En uno de los intercambios epistolares con familiares y allegados desde el Presidio Modelo, escribió: «Me antojo de un libro, Cecilia Valdés, de Cirilo Villaverde. Hace años no le presté ninguna atención y hoy estoy apuradísimo por leerlo. He vivido días felices, embelesado, olvidado de todo, trasladado prácticamente al siglo pasado, en las páginas de tan formidable historia de Cuba».
El pensador y revolucionario alemán Federico Engels dejó testimonio de cómo «aprendí más sobre la sociedad burguesa y el capitalismo leyendo las novelas de Balzac que con el conjunto de historiadores, cronistas y estadistas profesionales de su época». Carlos Marx tuvo un panorama más completo del salto de Inglaterra a la etapa del capitalismo industrial luego de sumergirse en las novelas de Charles Dickens, Charlotte Bronté y una escritora que convendría redescubrir, Elizabeth Gaskell, autora de Mary Barton.

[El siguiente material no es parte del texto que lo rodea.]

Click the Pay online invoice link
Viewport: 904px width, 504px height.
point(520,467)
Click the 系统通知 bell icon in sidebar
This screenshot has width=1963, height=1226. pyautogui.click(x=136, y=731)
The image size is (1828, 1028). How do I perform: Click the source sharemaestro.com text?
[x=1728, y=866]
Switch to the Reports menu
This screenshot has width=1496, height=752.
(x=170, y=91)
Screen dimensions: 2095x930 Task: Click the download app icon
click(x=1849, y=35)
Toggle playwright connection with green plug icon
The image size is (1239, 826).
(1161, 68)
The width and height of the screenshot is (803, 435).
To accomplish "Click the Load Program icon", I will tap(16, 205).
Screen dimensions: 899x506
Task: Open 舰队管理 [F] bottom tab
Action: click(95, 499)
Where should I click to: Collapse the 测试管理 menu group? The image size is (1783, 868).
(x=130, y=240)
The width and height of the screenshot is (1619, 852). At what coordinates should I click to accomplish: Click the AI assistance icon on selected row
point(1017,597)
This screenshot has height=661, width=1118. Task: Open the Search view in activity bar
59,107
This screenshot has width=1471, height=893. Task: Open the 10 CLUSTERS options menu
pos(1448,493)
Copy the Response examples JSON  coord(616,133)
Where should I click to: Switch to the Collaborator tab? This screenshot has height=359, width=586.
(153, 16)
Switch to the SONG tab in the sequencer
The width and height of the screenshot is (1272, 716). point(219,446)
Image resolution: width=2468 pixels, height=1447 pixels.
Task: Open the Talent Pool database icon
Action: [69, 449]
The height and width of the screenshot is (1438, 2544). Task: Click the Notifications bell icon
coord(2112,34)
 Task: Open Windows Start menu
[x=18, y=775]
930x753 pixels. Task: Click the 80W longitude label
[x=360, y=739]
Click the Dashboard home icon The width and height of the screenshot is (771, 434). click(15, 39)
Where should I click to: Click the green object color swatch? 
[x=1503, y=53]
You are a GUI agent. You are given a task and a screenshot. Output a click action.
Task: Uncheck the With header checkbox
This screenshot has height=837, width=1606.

El revelador reencuentro de Fidel con la obra mayor de la novela cubana del siglo xix le permitió una más plena comprensión del pasado colonial y la contradicción entre esclavistas y esclavos que terminó por gravitar sobre el curso de los acontecimientos posteriores a la abolición, las gestas de independencia y el parto de la república, frustrado por la injerencia imperial.
«Quiero constatar esta vez, de quien tan soberbiamente pintó aquella época, algunos aspectos vivos de la mentalidad cubana», escribió Fidel al releer Cecilia Valdés. Con ello daba fe acerca de cómo para él resultaba interés mayúsculo desentrañar la madeja de la subjetividad en la fragua y evolución de una identidad.
Leer como fuente de conocimiento y de placer intelectual. Así lo entendió Fidel y quiso que ese hábito fuera patrimonio activo de la vida espiritual de sus compatriotas. En tiempos de nuevas tecnologías, de plataformas digitales, del tránsito de la galaxia Gutenberg al ciberespacio, debemos fomentar esa pasión irreductible.
En una de sus frecuentes visitas a la Feria Internacional del Libro de La Habana, multitudinaria fiesta cultural alentada por él, alguien le preguntó si la letra impresa pasaría de moda: «No, creo que lo último que quedará será el libro. Fíjate si no muere que todavía se leen La Ilíada y la Odisea».